Erhard has been described as an influential figure in the field of coaching. Many pioneers in coaching during the 1970s are reported to have participated in his programs or to have known him personally.

==Works==
- Creating Leaders: An Ontological/Phenomenological Model with Michael C. Jensen, Chapter 16 in Handbook For Teaching Leadership: Knowing, Doing, and Being, edited by Scott A. Snook, Rakesh Khurana, and Nitin Nohria, Harvard Business School. SAGE Publications, 2012
- Four Ways of Being that Create the Foundations of A Great Personal Life, Great Leadership and A Great Organization with Michael C. Jensen, Jesse Isidor Straus Professor of Business Administration, emeritus Harvard Business School, 2013
- The Hunger Project Source Document, The End of Starvation: Creating an Idea Whose Time Has Come 1977
- Integrity: A Positive Model that Incorporates the Normative Phenomena of Morality, Ethics and Legality with Michael C. Jensen, and Steve Zaffron. Harvard Business School NOM Working Paper No. 06-11; Barbados Group Working Paper No. 06-03; Simon School Working Paper No. FR 08–05.
- Putting Integrity Into Finance: A Purely Positive Approach with Michael C. Jensen. Journal: Capitalism and Society, Issue 12, Volume 1, May 2017; National Bureau of Economic Research (NBER) #19986, March 2014;[82] European Corporate Governance Institute (ECGI) Finance Working Paper No. 417/2014; and Harvard Law School Forum on Corporate Governance and Financial Regulation.
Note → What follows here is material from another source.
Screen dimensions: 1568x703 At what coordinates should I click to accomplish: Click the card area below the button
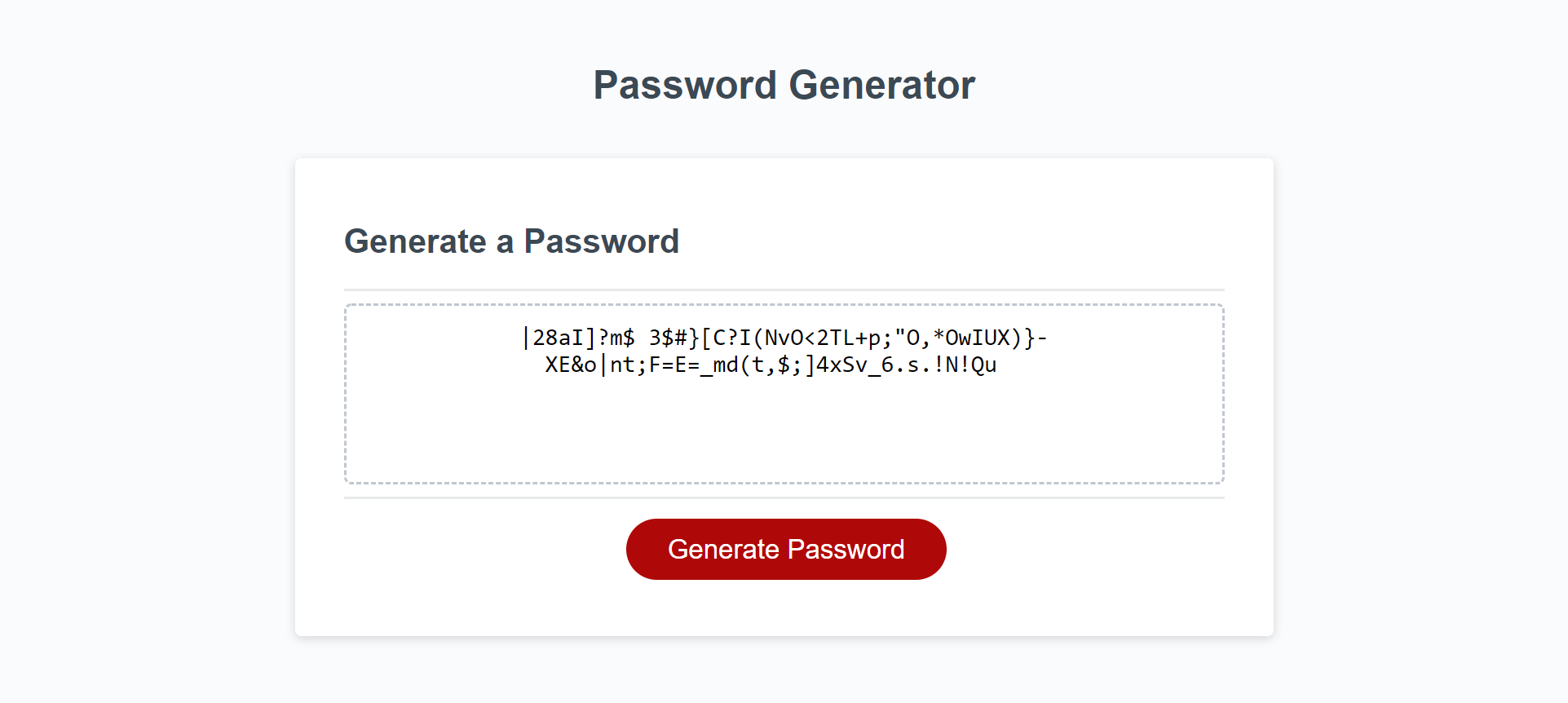coord(783,608)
- Hayek: A Collaborative Biography: Part 1 Influences from Mises to Bartley, Chapter 12: "Bill Bartley: An Extraordinary Biographer". Robert Leeson (ed.) Visiting Professor of Economics at Stanford University. Palgrave Macmillan. 2013.
- Werner Erhard on Transformation and Productivity – An Interview with Werner Erhard by Norman Bodek. Revision: The Journal of Consciousness and Change, Volume 7, Number 3. Winter 1984/Spring 1985.
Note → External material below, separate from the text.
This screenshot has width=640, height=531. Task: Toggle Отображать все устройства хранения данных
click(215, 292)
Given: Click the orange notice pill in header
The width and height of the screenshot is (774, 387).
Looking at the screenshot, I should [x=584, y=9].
- Being Well by Werner Erhard et al., Chapter 5 in Beyond Health and Normality: Explorations of Exceptional Psychological Well-Being, edited by Roger Walsh, M.B., PhD and Deane H. Shapiro, Jr. PhD. Van Nostrand. 1983.
- Some Aspects of the est Training and Transpersonal Psychology: A Conversation by Werner Erhard and James Fadiman. The Journal of Transpersonal Psychology, Volume 9, Number J. 1977.